====== EXERCISE MATERIAL ======

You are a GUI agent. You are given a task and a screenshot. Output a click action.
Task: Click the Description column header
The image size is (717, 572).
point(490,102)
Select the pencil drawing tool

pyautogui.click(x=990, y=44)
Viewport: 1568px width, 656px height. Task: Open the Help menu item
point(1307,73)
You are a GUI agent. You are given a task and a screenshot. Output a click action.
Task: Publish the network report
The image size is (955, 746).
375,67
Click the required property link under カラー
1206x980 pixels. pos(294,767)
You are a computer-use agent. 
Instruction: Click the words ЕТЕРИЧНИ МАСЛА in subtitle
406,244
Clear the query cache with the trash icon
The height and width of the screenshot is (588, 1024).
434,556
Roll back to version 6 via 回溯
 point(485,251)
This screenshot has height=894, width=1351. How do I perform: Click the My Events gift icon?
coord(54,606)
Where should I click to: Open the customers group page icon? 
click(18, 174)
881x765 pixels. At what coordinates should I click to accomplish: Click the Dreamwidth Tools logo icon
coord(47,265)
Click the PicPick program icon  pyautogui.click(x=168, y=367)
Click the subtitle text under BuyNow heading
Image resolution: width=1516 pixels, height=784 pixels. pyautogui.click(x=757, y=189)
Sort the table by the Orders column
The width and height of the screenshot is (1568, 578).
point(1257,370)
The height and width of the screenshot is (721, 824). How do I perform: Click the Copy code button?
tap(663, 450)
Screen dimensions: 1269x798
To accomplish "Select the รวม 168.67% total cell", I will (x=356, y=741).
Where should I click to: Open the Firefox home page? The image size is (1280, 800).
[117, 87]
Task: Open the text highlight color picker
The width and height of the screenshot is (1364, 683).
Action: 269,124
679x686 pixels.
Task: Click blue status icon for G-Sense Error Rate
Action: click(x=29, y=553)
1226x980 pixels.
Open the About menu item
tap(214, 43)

======

> [PROMPT] Restate the data above exactly, keeping each word as it stands.

> [TASK RESULT]
You are a GUI agent. You are given a task and a screenshot. Output a click action.
Task: Click the Description column header
The image size is (717, 572).
point(490,102)
Select the pencil drawing tool

pyautogui.click(x=990, y=44)
Viewport: 1568px width, 656px height. Task: Open the Help menu item
point(1307,73)
You are a GUI agent. You are given a task and a screenshot. Output a click action.
Task: Publish the network report
The image size is (955, 746).
375,67
Click the required property link under カラー
1206x980 pixels. pos(294,767)
You are a computer-use agent. 
Instruction: Click the words ЕТЕРИЧНИ МАСЛА in subtitle
406,244
Clear the query cache with the trash icon
The height and width of the screenshot is (588, 1024).
434,556
Roll back to version 6 via 回溯
 point(485,251)
This screenshot has height=894, width=1351. How do I perform: Click the My Events gift icon?
coord(54,606)
Where should I click to: Open the customers group page icon? 
click(18, 174)
881x765 pixels. At what coordinates should I click to accomplish: Click the Dreamwidth Tools logo icon
coord(47,265)
Click the PicPick program icon  pyautogui.click(x=168, y=367)
Click the subtitle text under BuyNow heading
Image resolution: width=1516 pixels, height=784 pixels. pyautogui.click(x=757, y=189)
Sort the table by the Orders column
The width and height of the screenshot is (1568, 578).
point(1257,370)
The height and width of the screenshot is (721, 824). How do I perform: Click the Copy code button?
tap(663, 450)
Screen dimensions: 1269x798
To accomplish "Select the รวม 168.67% total cell", I will (x=356, y=741).
Where should I click to: Open the Firefox home page? The image size is (1280, 800).
[117, 87]
Task: Open the text highlight color picker
The width and height of the screenshot is (1364, 683).
Action: 269,124
679x686 pixels.
Task: Click blue status icon for G-Sense Error Rate
Action: click(x=29, y=553)
1226x980 pixels.
Open the About menu item
tap(214, 43)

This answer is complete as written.